* _What to work on_
Give only the count of lines that contain "Screen" in the material.

* _Input data_
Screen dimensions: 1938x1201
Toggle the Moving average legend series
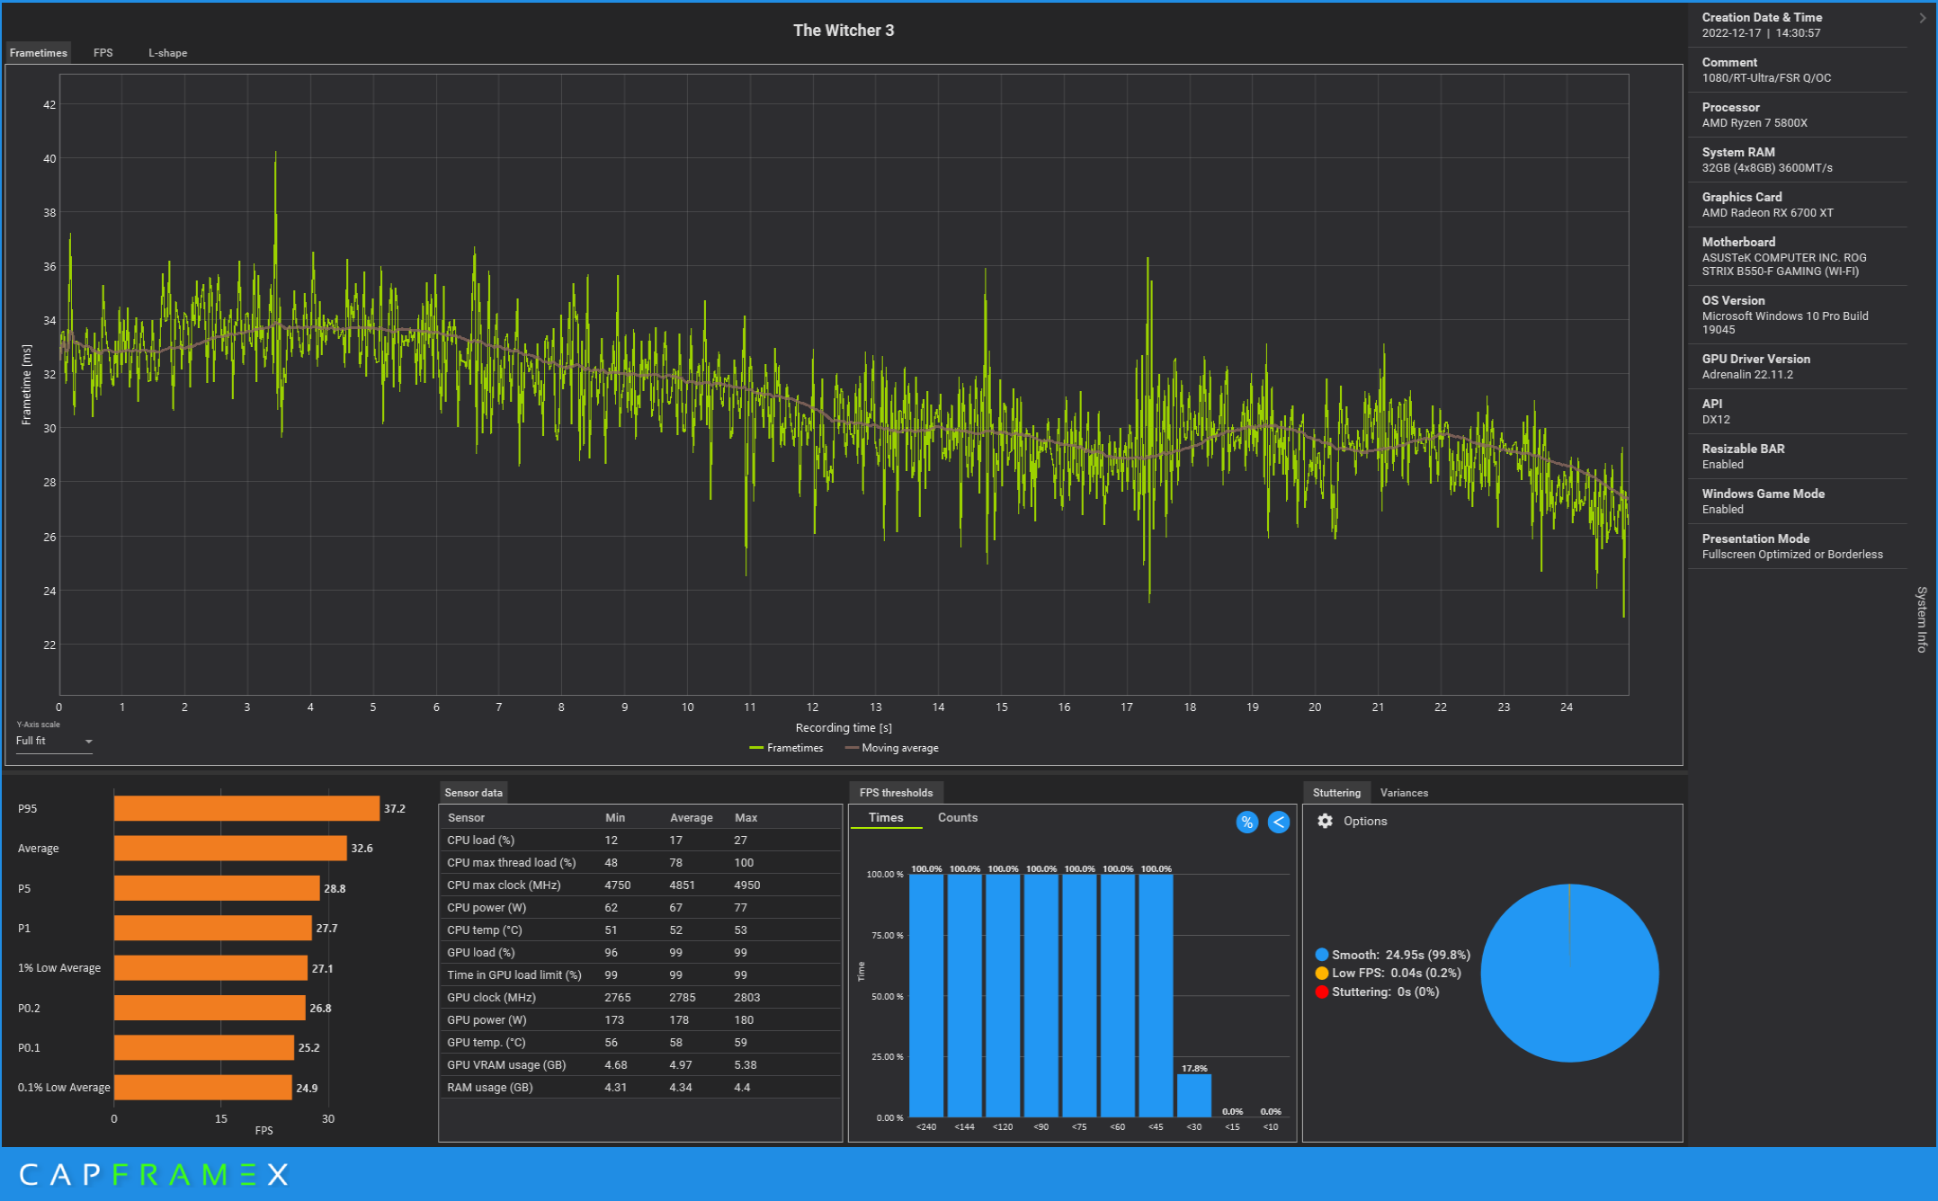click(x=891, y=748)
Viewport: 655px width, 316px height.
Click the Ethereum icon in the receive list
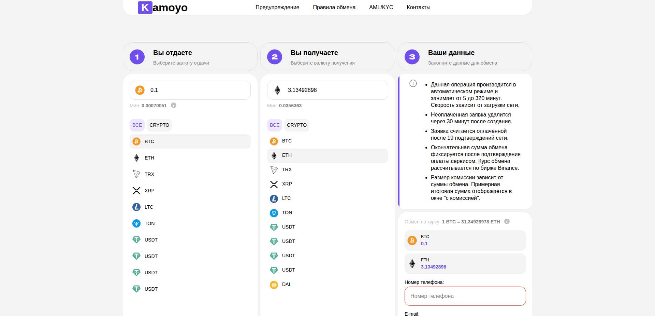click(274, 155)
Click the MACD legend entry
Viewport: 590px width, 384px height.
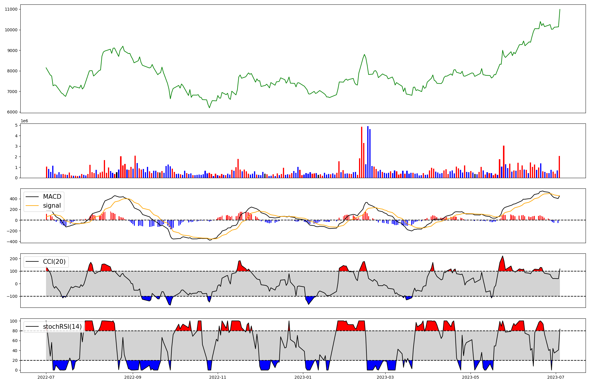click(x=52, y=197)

* * *

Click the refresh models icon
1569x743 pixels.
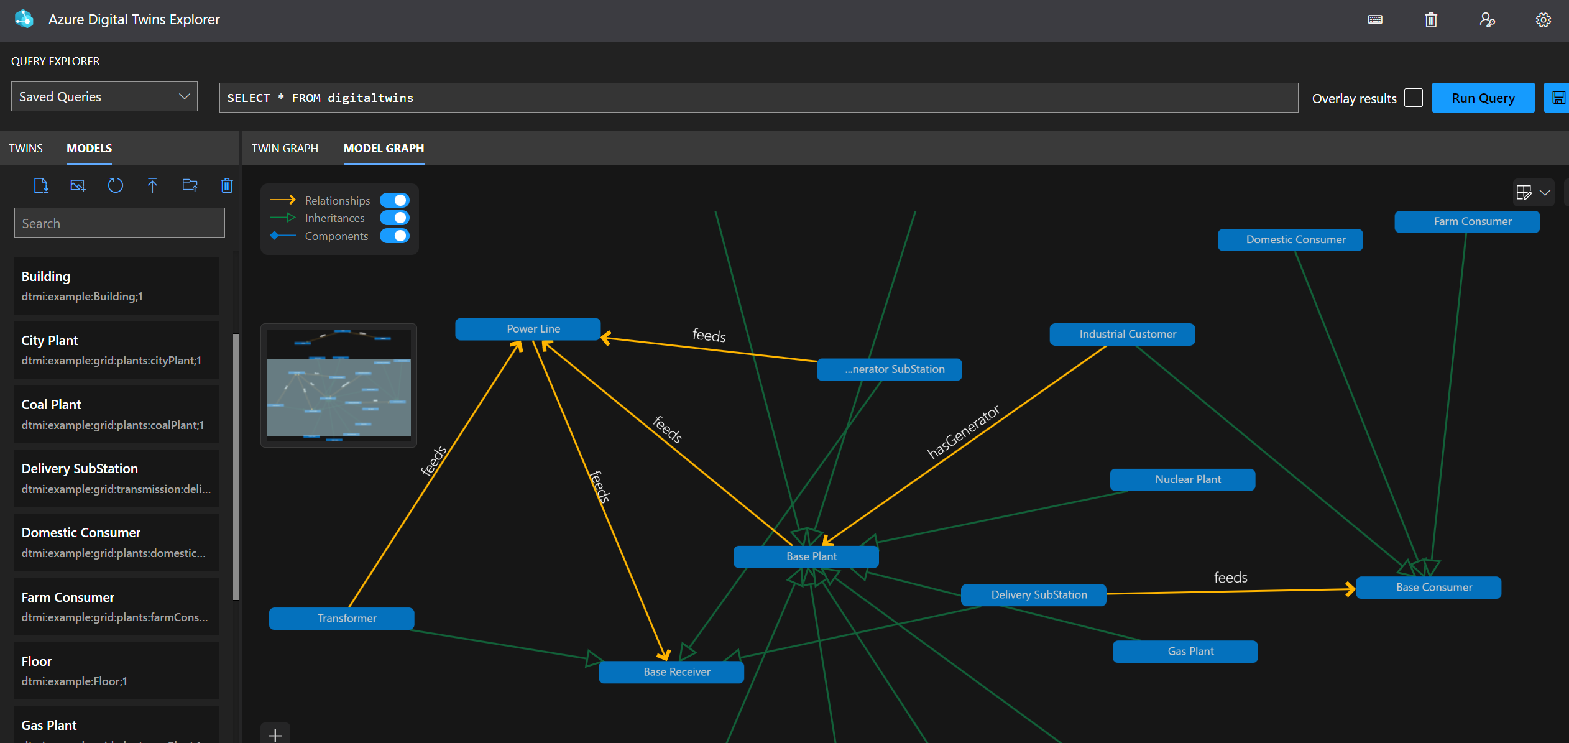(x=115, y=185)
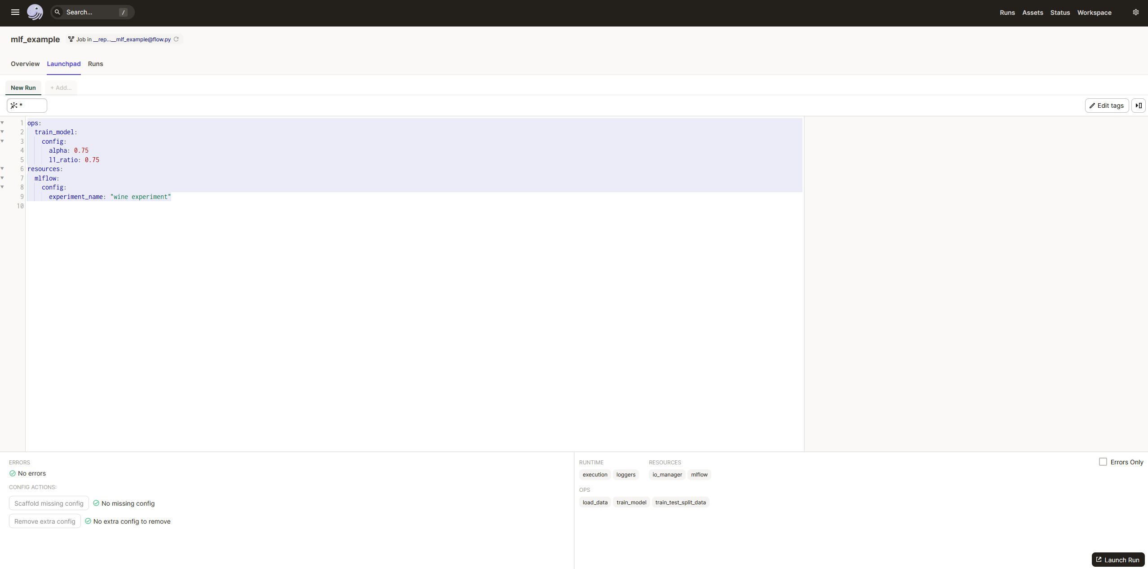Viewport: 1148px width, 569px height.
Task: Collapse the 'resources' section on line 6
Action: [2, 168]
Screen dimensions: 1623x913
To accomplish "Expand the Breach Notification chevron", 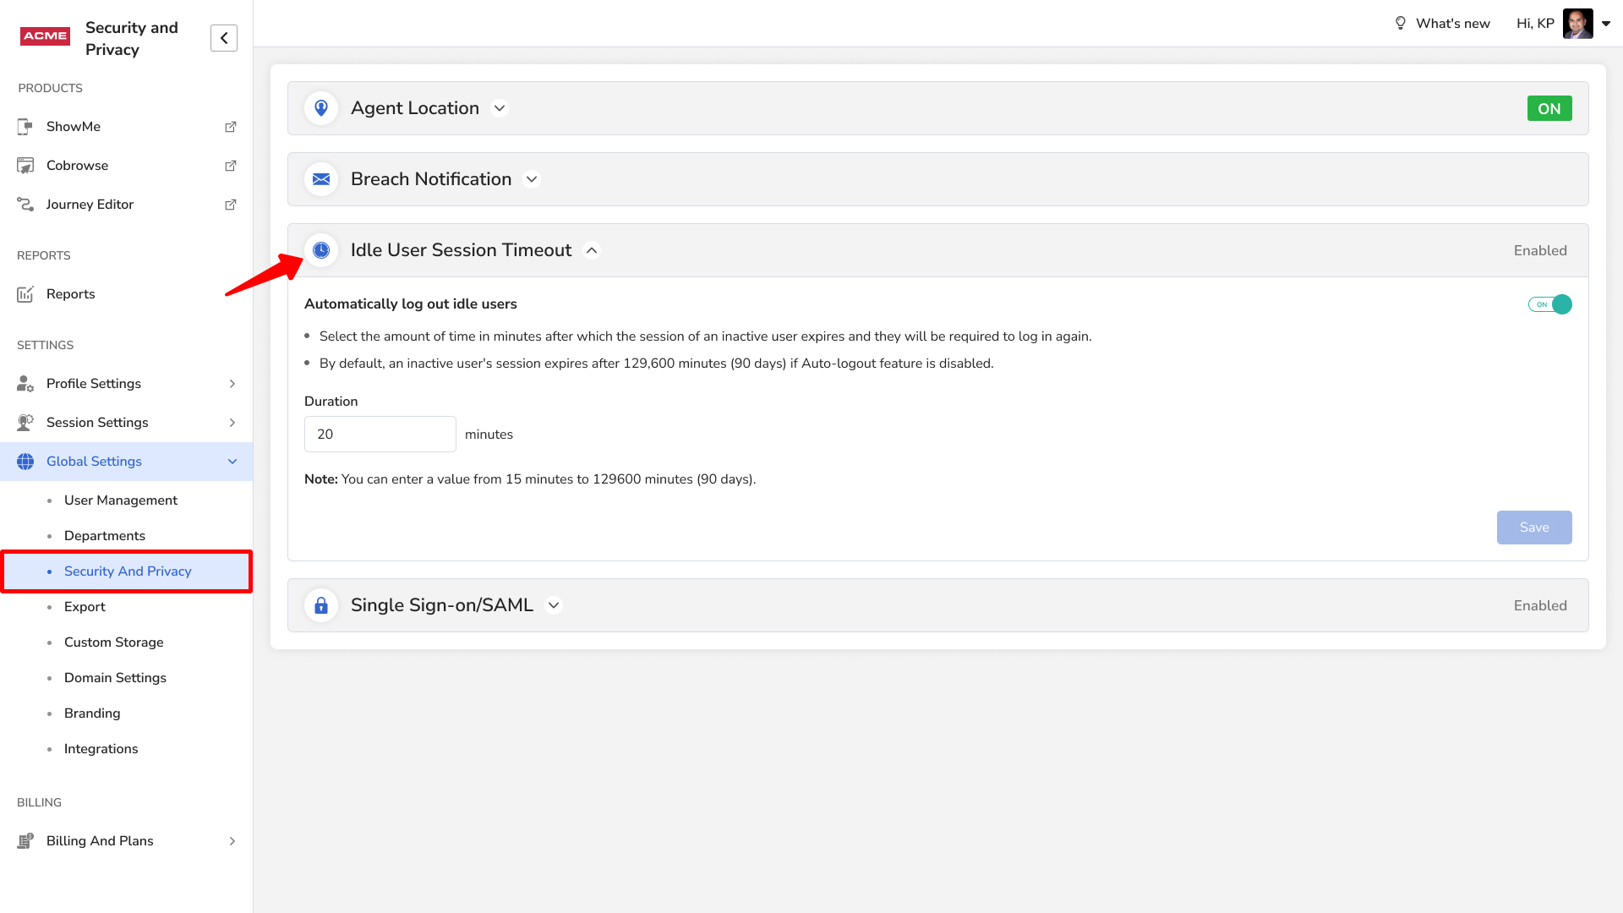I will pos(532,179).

* * *

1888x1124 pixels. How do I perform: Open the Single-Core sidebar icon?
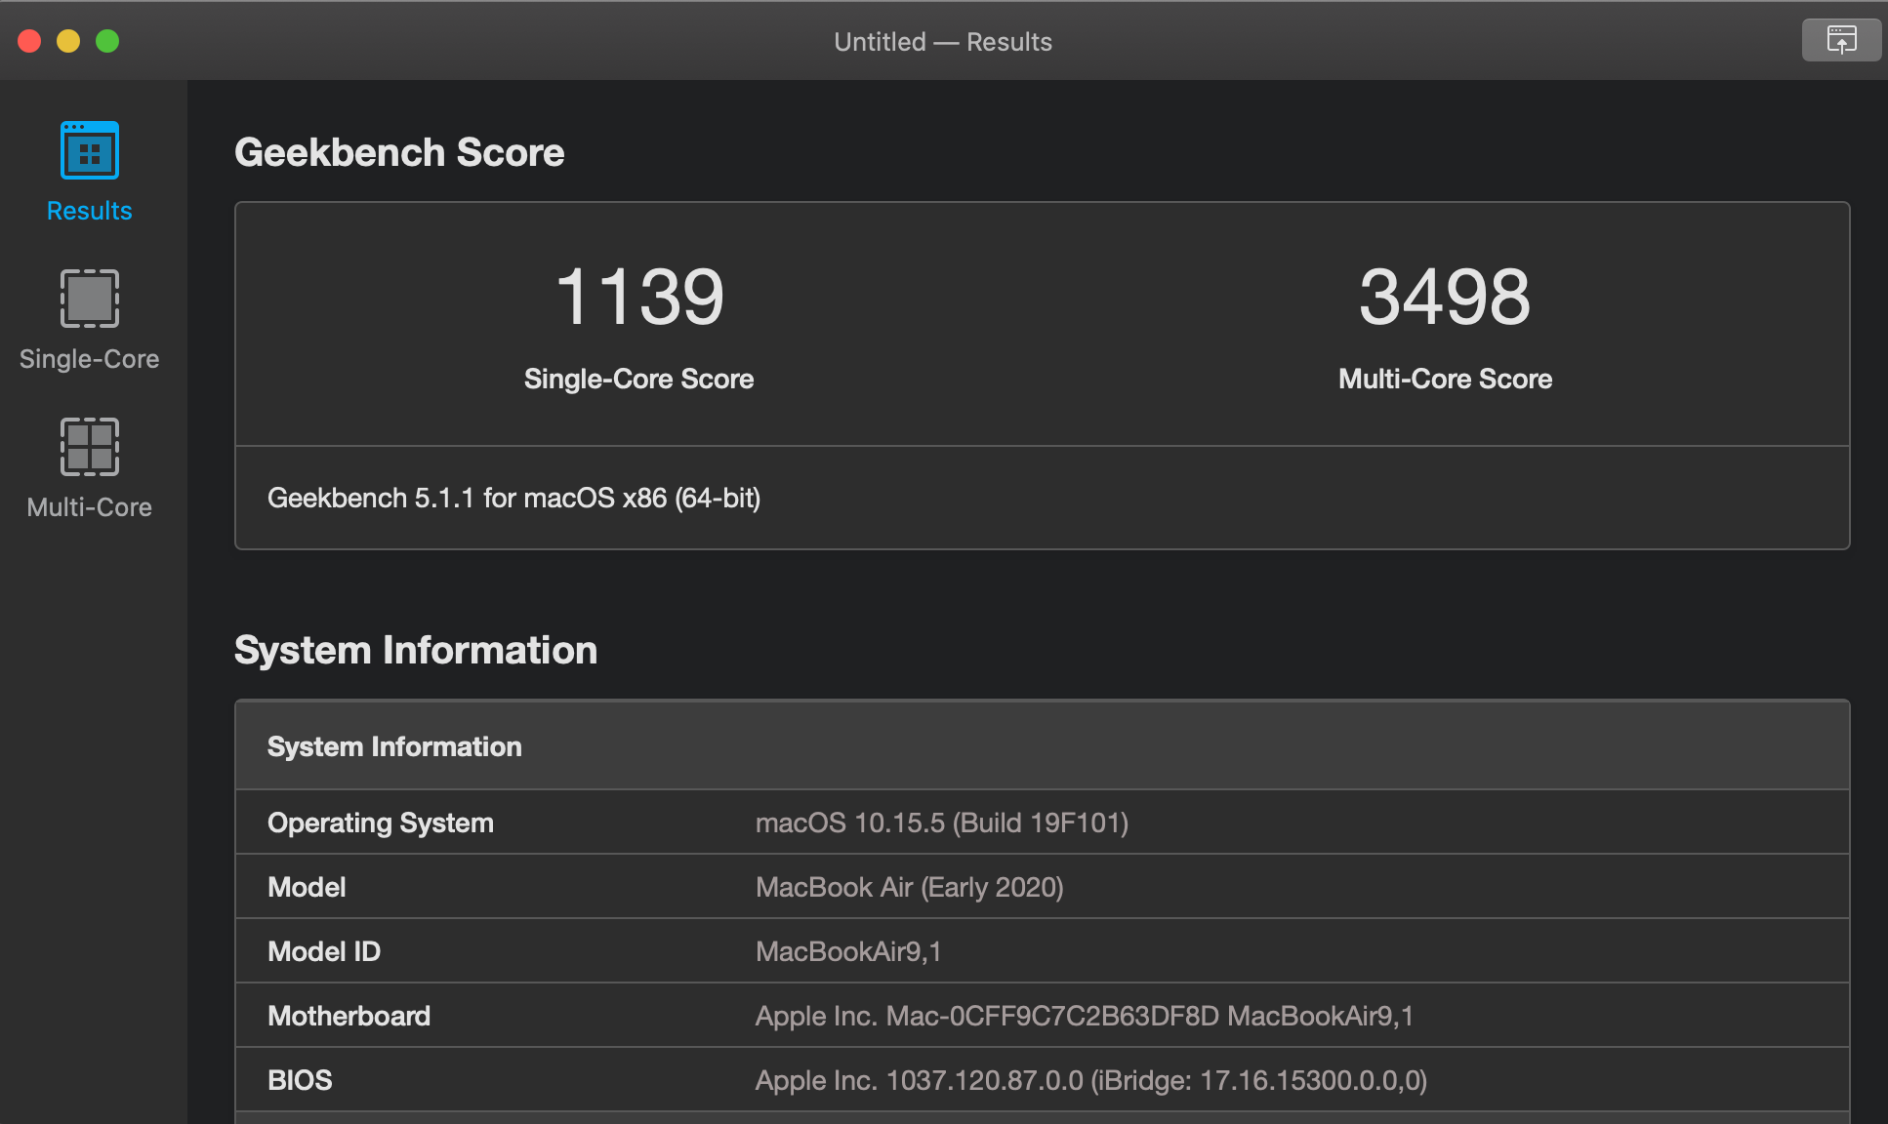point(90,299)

* _Exercise output_
2